Ill throw a date out there: *February 1st* work for you guys? Bowling at the KDB in Long Beach.

once we settle on a date, I'll start PM'ing the people in this thread who showed interest earlier but don't check back often to see updates.

sound good?


----------



## Desi

I'm willing to meet up. I just would have to make some arrangements... But Im not really familiar with Long Beach. I would have to look it up. Also, I suck at bowling. :/ Hope that's okay..


----------



## xanaldy

I wish I could do this, but unfortunately I don't have a car yet and I live in the San Fernando Valley :/


----------



## skyfloating

anybody doing anything tonight? gf and I are pretty bored and looking for something to do. our place is open if you want to just chill and drink, or we could always meet up


----------



## oku

skyfloating said:


> anybody doing anything tonight? gf and I are pretty bored and looking for something to do. our place is open if you want to just chill and drink, or we could always meet up


Address pls.


----------



## min0taur

i'm down to chill with you guys some time, yeah PM me your address


----------



## enpyre

alright so this bowling thing isnt gonna happen, at least not this weekend. seems like the bigger meetups are on hiatus until we get more people interested and posting, at which point we should probably make a new thread so the announcement doesn't get lost on like page 14. Pm's sent.


----------



## min0taur

enpyre said:


> alright so this bowling thing isnt gonna happen, at least not this weekend. seems like the bigger meetups are on hiatus until we get more people interested and posting, at which point we should probably make a new thread so the announcement doesn't get lost on like page 14. Pm's sent.

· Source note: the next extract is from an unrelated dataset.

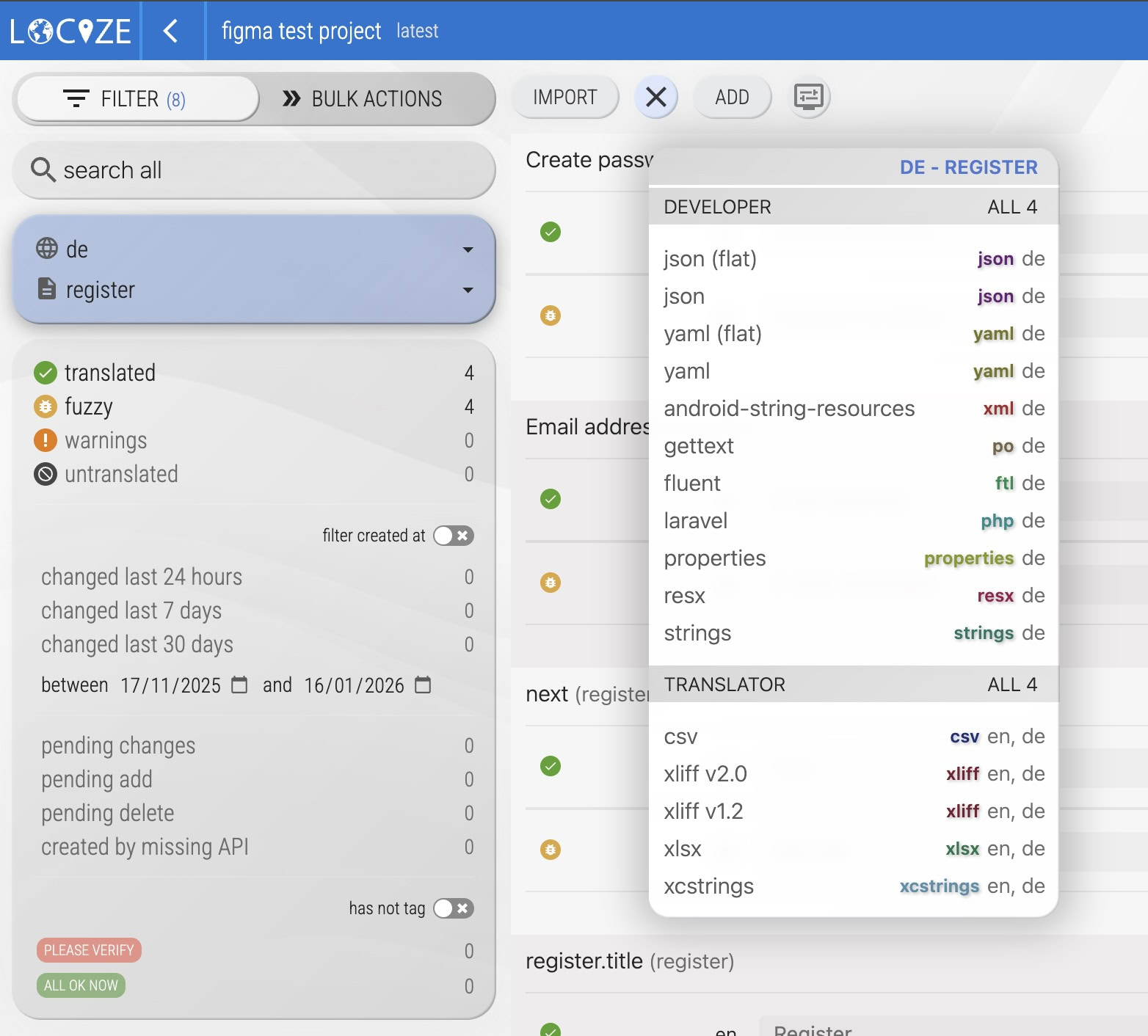This screenshot has width=1148, height=1036.
Task: Close the export menu with X button
Action: click(655, 97)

Ok, i'm interested in Bowling, but the person I was relying on to set it up kinda gave up or got busy.. then I got busy so the bowling thing never happened. I've been to like 4 of these meets so far so I'm definately not a flake. If we can get a group of 4 going then I think we should be good to go. I don't have money this weekend but I will the first or second week of next month. How many people are interested in bowling other than me?


----------



## enpyre

me and blue would be down for bowling. And he thinks we might be able to get a 4th if they knew about it, maybe. If people would be down for bowling on Feb 8th, we could still do that.


This thread has been pretty quiet on the meetup front lately, and since we weren't getting many responses for bowling, I was already considering the idea of maybe a mini golf meetup, there's places spread out all over. Sherman Oaks, Norwalk, or even that Anaheim one from before.

Lately more of the active posters in this thread have been located closer towards Central LA or the Valley than before when we were doinga them in Long Beach. If we can get a larger turnout by moving them more towards central LA then it might be something to consider.

But as of right now its all still in the planning stages, we shall see what the people have to say, or if they even have anything to say at all.


----------



## oku

Mini golf sounds great. I've always wanted to try but got no friends who would go with me :/


----------



## Slaeth

If you guys plan anything I'd love to go.. Lots of free time on my hands just send me a pm if you need an extra person.


----------



## drNYster

Anyone live in NorCal?


----------



## ManOfFewWords

I want to get involved in more meetups.


----------



## RelinquishedHell

Tool concert at the Valley View arena in San Diego next month? I want to go badly and I'm looking for more people to go with.


----------



## Valtron

Sorry I've been quiet lately; school is eating up all my time. I wouldn't mind going mini golfing again.


----------



## RelinquishedHell

ManOfFewWords said:


> I want to get involved in more meetups.





Valtron said:


> Sorry I've been quiet lately; school is eating up all my time. I wouldn't mind going mini golfing again.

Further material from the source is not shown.